Cela ne fait que deux ans que Dominique Kähler a commencé à tricoter des produits alimentaires en 3D, mais elle a déjà fait l’objet de beaucoup d’attention. Le tricot est tendance en Suisse, affirme-t-elle. Outre la télévision, nombre de magazines et de journaux se sont intéressés à elle. «Madame Tricot» est aussi demandée par des musées. Actuellement, certaines de ses saucisses tricotées sont exposées au Musée Mühlerama à Zurich.

Le mystère du poisson

En outre, un réfrigérateur rempli de nourriture laineuse est exposé au magasin de laine Novalana à Winterthur. Mais Dominique Kähler a eu des émotions, après avoir constaté la disparition d’un squelette de poisson, apparemment volé dans la vitrine… et réapparu tout aussi mystérieusement quelque temps plus tard.
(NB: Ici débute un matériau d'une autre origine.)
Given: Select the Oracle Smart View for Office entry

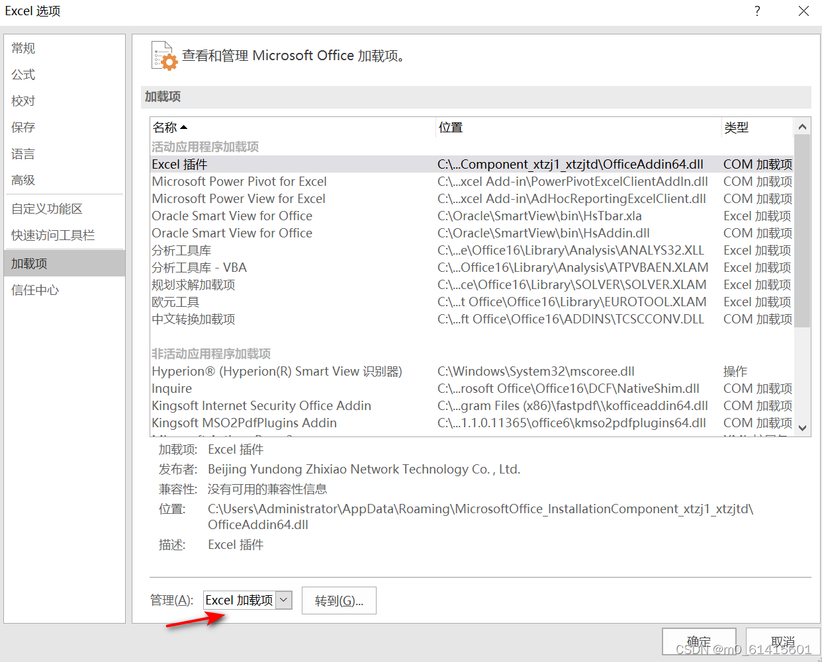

Pour le plus grand soulagement de la tricoteuse: «C’est une pièce unique!» En fait, ce fameux squelette de poisson avait été sa toute première œuvre. Encouragée par sa famille, elle a ensuite continué et étendu sa gamme.

Difficile de dire combien de temps prend une pièce, dit-elle, parce qu’elle tricote tout le temps: dans le train, en gardant ses deux chers petits-enfants (elle a deux filles) ou en attendant son repas au restaurant. Elle vient de commencer un boudin noir, inspiré par une récente visite en Angleterre pendant une formation à la machine à tricoter, et me montre fièrement la ravissante laine brun-noir qu’elle utilise.
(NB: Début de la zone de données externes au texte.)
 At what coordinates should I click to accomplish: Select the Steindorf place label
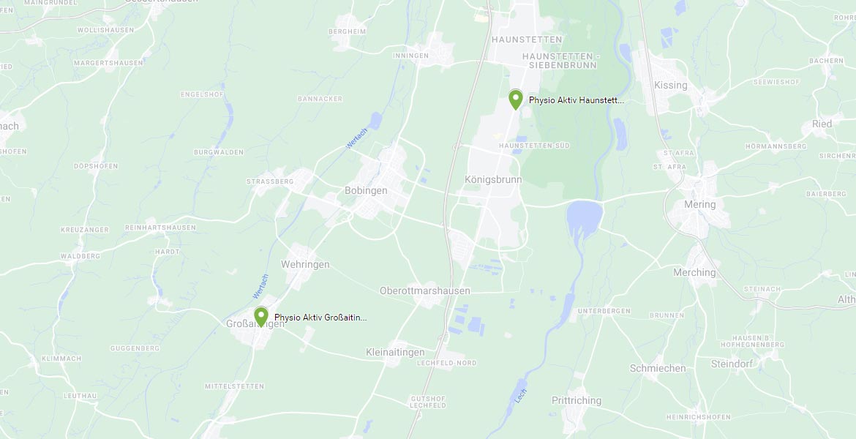(x=732, y=364)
Née dans une famille française à Paris, Dominique Kähler a étudié la médecine pour obéir au vœu de son père, mais elle a aussi étudié l’histoire de l’art à l’Ecole du Louvre. Elle est venue en Suisse après son mariage avec un Suisse et a été naturalisée il y a quarante ans.

Madame Tricot a toujours aimé le tricot, le textile… et la nourriture. «J’ai été élevée dans une famille de gastronomes et nous avons reçu de très bonnes notions dans le domaine de la nourriture. Ce n’est pas pareil en Suisse, la cuisine est moins spectaculaire. Il n’y a jamais eu de roi, et donc jamais de grande cuisine. Je le regrette un peu.» C’est ce qui explique que son travail a l’air digne d’un banquet de fête, desserts compris (elle aime la tradition britannique des grands gâteaux), mais sans l’inconvénient de prendre des kilos, ajoute-t-elle en souriant.

Antistress

Quand elle a le temps, Dominique Kähler aime le jardinage. Mais elle trouve que le tricot est le meilleur antidote contre le stress. Elle se réfère à la philosophie de Rudolf Steiner, qui consiste à garder une image en tête pendant plusieurs minutes en méditant. Elle le fait en tricotant: en pensant par exemple à une tête de porc et en se concentrant sur cette image tandis que ses mains travaillent.

Il n’existe pas de patron pour ses objets, elle les crée, tout simplement, et chacun est unique. «Le voyage est la destination», cite-t-elle. Chaque pièce est faite avec émotion, c’est pourquoi les gens les aiment tant, selon elle: «C’est le secret de l’art.»

La psychiatre recommande-t-elle le tricot comme une forme de thérapie? «Oui, bien sûr. Cette philosophie de la méditation s’applique aussi aux patients. C’est très souvent les choses simples qui sont les meilleures.»